**EXERCISE OBJECTIVE**: Return each line of the records below that contains the word "should".

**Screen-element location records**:
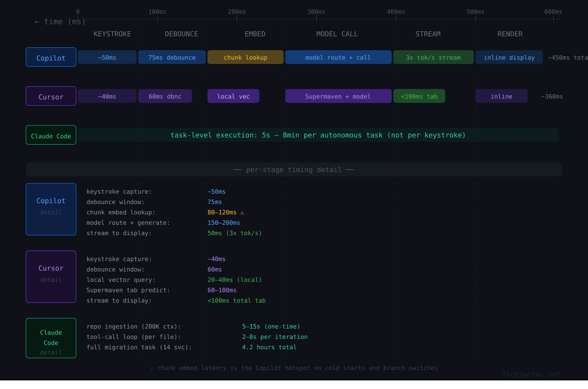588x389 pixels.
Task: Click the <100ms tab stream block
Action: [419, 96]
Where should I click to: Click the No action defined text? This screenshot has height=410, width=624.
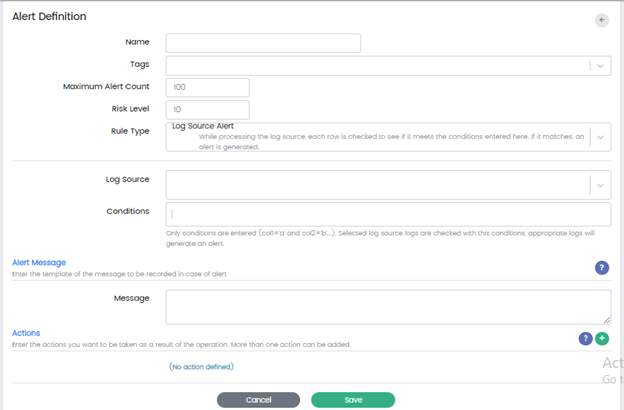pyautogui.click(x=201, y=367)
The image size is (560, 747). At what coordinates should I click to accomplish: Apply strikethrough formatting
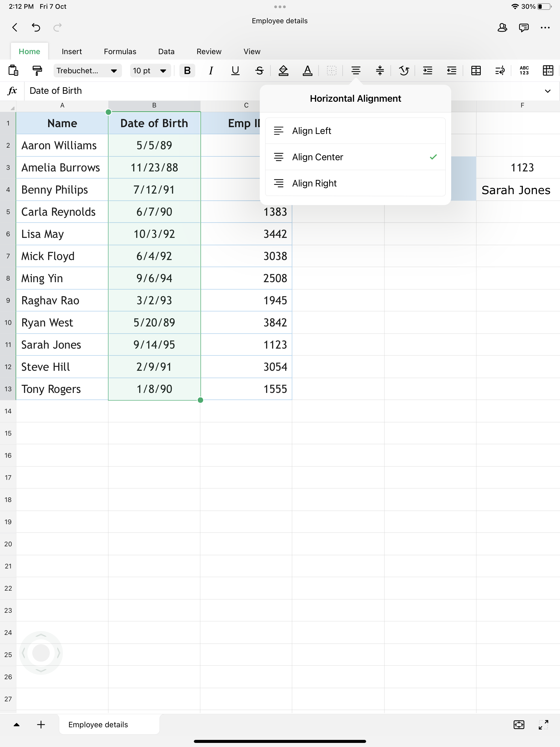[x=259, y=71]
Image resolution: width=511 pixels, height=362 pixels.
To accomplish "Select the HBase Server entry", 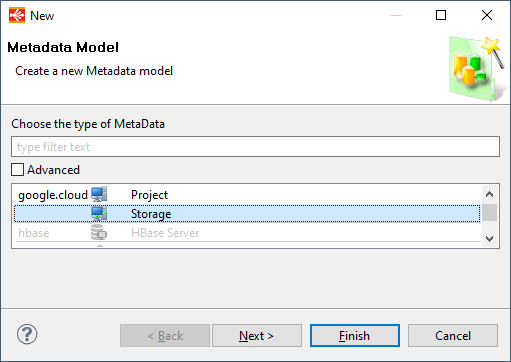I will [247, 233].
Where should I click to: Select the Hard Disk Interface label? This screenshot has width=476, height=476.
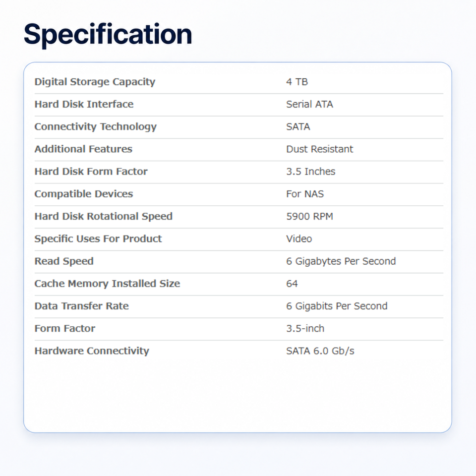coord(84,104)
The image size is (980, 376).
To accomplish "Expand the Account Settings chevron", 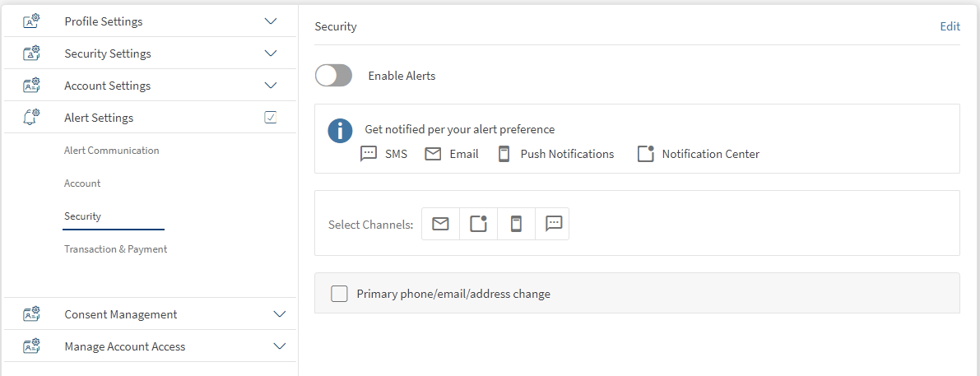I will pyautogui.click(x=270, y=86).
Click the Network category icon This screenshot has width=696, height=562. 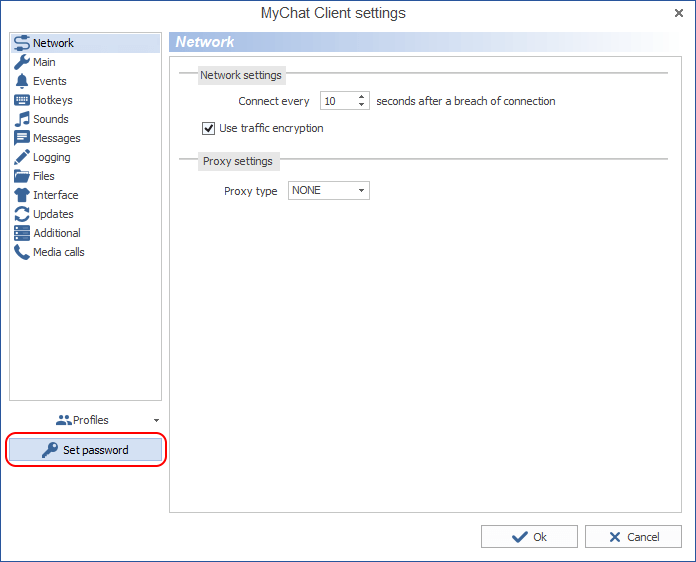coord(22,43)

**PROBLEM SOLUTION**:
Where should I click to: Click the No action defined text? This screenshot has height=410, width=624.
The image size is (560, 747). At what coordinates should I click to accomplish: Apply strikethrough formatting
Where should I click to: Select the Hard Disk Interface label? This screenshot has width=476, height=476.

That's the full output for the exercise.